◆ What to work on
In the material below, find the line containing "is (538, 527)." and the line containing "You are a computer-use agent. The image", then reproduce exactly both of them and every line between, and nothing else.

◆ Data for review

☆ ☆ ☆ ☆ ☆

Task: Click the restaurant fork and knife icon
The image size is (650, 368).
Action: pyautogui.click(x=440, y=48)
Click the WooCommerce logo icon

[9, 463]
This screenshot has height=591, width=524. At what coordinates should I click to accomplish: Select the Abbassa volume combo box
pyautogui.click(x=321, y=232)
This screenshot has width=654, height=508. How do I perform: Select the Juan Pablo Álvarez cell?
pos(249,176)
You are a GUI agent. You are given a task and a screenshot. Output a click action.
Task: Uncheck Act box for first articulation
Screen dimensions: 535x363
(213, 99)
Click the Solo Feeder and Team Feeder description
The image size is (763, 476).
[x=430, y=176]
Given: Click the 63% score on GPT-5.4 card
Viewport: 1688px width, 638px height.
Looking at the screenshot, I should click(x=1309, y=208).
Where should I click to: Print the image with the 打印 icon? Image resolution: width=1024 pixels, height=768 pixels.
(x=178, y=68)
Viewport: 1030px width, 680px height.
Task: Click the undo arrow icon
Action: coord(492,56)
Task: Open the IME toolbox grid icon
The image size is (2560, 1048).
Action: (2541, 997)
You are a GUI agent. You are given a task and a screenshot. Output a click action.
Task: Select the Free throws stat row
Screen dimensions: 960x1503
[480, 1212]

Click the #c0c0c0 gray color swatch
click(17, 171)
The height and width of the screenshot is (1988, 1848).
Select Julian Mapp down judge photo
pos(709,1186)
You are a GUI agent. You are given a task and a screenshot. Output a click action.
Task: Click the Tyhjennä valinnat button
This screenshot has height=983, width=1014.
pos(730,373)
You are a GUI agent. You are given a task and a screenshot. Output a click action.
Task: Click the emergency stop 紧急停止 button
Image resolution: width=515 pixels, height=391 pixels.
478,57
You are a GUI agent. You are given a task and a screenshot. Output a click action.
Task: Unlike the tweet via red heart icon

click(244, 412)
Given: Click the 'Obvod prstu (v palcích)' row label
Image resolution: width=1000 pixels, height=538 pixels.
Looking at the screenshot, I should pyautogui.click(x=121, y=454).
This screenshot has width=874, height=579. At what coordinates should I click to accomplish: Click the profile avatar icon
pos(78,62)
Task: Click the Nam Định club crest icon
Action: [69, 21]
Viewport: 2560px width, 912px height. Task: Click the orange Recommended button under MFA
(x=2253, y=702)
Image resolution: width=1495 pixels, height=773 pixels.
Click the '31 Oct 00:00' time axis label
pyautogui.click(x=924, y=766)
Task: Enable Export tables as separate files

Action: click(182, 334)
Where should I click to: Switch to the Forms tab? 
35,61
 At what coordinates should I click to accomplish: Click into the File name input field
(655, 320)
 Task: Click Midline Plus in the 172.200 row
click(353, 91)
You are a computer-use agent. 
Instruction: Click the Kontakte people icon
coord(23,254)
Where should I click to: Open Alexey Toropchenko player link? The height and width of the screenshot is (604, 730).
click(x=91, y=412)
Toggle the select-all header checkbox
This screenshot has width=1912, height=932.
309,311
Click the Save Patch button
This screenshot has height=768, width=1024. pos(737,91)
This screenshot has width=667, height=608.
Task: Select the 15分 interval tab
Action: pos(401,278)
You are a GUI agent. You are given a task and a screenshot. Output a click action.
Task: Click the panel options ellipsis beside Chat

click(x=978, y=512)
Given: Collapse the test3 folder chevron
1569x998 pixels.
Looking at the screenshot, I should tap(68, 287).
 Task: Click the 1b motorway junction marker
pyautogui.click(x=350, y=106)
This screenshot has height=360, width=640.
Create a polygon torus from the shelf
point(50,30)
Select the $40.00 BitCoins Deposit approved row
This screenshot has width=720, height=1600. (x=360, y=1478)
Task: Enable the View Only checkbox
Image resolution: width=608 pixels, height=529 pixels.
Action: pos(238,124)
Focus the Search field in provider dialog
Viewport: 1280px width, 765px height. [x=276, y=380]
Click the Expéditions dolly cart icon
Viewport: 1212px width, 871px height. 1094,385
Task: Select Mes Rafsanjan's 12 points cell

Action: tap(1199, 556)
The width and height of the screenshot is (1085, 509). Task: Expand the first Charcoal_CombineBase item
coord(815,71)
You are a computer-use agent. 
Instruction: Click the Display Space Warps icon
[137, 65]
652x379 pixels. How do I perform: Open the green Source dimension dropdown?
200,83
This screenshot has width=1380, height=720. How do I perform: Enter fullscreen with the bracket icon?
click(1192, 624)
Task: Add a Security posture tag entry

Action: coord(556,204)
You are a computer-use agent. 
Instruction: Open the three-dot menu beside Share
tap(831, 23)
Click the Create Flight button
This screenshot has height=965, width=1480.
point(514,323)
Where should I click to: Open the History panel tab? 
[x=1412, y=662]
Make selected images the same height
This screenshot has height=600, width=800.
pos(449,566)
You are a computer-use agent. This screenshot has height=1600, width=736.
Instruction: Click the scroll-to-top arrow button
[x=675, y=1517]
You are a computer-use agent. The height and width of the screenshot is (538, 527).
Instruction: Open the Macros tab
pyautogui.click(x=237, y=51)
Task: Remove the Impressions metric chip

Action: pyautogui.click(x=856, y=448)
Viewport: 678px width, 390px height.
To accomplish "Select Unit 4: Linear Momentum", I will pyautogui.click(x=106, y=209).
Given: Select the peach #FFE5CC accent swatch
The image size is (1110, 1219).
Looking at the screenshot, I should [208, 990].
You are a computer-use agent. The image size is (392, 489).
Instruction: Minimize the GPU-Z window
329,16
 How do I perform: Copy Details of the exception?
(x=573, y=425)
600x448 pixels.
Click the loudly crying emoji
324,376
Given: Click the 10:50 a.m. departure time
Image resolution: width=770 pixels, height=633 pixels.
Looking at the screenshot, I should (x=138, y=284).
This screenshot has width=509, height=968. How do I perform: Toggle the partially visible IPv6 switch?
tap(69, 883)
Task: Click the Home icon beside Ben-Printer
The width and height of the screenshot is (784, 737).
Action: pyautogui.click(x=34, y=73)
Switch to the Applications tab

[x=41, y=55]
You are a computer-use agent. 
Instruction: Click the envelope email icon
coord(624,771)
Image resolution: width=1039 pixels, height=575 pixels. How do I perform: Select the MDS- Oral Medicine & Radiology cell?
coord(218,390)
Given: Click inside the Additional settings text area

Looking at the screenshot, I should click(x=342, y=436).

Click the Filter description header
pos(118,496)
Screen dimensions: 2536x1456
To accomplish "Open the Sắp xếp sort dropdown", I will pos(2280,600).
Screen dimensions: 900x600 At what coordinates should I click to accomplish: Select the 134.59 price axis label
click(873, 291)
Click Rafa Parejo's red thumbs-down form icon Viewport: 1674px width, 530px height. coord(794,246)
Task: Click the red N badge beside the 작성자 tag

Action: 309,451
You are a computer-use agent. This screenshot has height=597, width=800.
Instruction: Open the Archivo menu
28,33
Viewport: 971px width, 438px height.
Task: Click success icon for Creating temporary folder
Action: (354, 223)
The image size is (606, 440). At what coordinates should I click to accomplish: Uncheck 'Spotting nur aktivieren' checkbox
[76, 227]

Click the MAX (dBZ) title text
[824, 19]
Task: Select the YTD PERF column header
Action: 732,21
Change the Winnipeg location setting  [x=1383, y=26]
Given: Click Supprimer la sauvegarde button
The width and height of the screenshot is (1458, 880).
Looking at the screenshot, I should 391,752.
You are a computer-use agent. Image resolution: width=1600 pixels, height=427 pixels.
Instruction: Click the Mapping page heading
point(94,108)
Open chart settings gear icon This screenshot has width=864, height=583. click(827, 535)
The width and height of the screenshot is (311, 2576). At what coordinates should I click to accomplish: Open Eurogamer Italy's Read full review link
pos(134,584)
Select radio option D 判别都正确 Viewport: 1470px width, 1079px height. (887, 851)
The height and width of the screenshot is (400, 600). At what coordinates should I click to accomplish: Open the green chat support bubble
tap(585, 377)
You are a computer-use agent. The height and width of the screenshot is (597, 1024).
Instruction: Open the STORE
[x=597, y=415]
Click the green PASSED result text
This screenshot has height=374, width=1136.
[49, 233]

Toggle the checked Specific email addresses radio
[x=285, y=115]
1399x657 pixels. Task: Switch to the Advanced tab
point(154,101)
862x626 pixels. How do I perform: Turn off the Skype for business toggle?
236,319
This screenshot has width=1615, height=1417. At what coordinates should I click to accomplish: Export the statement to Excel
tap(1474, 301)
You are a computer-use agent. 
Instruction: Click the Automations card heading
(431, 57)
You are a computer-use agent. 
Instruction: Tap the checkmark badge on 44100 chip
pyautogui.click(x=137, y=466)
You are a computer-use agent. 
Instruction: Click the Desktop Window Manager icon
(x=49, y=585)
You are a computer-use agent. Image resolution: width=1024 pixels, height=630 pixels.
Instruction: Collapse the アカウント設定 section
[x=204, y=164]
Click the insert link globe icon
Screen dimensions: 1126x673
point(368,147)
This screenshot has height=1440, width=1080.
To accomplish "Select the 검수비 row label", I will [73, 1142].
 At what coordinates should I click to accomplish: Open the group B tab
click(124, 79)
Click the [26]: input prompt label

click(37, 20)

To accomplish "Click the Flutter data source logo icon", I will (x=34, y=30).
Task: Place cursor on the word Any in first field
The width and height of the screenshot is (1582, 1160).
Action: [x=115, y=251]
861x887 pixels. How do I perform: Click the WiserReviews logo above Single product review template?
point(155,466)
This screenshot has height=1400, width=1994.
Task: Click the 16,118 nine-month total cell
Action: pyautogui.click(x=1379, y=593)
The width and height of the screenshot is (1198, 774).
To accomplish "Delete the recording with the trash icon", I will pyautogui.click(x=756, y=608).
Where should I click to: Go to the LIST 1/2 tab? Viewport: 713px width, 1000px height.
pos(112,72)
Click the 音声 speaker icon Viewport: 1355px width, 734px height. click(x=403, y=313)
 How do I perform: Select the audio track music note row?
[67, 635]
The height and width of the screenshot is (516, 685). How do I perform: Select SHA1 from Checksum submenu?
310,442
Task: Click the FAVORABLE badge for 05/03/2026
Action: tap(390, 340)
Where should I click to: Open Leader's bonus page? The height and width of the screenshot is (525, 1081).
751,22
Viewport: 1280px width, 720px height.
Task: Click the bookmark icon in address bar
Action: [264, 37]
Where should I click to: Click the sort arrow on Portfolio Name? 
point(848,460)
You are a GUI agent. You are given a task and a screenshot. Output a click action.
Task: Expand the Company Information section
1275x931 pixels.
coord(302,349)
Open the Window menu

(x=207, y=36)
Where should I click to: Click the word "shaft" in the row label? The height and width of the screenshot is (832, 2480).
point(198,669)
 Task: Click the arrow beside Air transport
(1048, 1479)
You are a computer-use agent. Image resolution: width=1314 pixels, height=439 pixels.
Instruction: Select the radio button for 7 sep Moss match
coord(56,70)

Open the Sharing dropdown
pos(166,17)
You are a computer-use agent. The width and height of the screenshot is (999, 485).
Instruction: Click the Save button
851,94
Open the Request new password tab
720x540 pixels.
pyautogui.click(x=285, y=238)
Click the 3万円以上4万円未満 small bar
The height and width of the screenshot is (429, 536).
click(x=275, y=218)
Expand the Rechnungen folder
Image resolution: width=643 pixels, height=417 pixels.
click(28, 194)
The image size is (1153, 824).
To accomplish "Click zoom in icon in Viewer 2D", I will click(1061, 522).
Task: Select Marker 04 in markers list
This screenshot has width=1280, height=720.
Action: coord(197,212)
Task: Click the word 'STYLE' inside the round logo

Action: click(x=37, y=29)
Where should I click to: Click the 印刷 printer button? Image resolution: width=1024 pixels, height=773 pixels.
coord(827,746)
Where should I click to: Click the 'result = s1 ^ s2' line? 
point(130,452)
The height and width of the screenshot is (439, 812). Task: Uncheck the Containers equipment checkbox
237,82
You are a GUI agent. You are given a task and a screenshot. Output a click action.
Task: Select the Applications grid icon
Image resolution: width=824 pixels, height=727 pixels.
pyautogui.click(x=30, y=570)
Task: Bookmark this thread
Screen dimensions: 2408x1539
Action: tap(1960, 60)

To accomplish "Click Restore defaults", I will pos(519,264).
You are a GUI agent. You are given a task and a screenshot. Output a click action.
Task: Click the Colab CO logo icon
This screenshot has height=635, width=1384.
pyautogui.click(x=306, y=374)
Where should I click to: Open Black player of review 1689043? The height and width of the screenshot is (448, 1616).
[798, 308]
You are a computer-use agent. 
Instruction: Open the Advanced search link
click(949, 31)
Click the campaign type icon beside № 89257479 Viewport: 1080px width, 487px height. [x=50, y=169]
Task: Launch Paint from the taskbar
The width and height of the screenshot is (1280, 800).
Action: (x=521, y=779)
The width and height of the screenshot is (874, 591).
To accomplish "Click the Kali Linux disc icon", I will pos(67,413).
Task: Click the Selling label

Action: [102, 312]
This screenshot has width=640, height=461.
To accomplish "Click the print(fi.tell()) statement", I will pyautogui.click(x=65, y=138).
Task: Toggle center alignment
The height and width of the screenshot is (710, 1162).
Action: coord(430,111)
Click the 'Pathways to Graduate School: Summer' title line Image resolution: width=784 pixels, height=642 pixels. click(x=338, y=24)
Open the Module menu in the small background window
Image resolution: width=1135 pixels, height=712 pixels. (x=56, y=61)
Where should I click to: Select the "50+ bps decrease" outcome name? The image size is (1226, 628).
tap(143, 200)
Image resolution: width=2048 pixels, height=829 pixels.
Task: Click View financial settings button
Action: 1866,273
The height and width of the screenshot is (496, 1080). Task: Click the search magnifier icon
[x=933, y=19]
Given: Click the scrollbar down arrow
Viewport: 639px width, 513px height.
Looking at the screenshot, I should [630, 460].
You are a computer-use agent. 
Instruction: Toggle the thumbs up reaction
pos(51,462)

☆ ☆ ☆ ☆ ☆

◆ Reply to the task
You are a computer-use agent. The height and width of the screenshot is (538, 527).
Instruction: Open the Macros tab
pyautogui.click(x=237, y=51)
Task: Remove the Impressions metric chip

Action: pyautogui.click(x=856, y=448)
Viewport: 678px width, 390px height.
To accomplish "Select Unit 4: Linear Momentum", I will pyautogui.click(x=106, y=209).
Given: Select the peach #FFE5CC accent swatch
The image size is (1110, 1219).
Looking at the screenshot, I should [208, 990].
You are a computer-use agent. The image size is (392, 489).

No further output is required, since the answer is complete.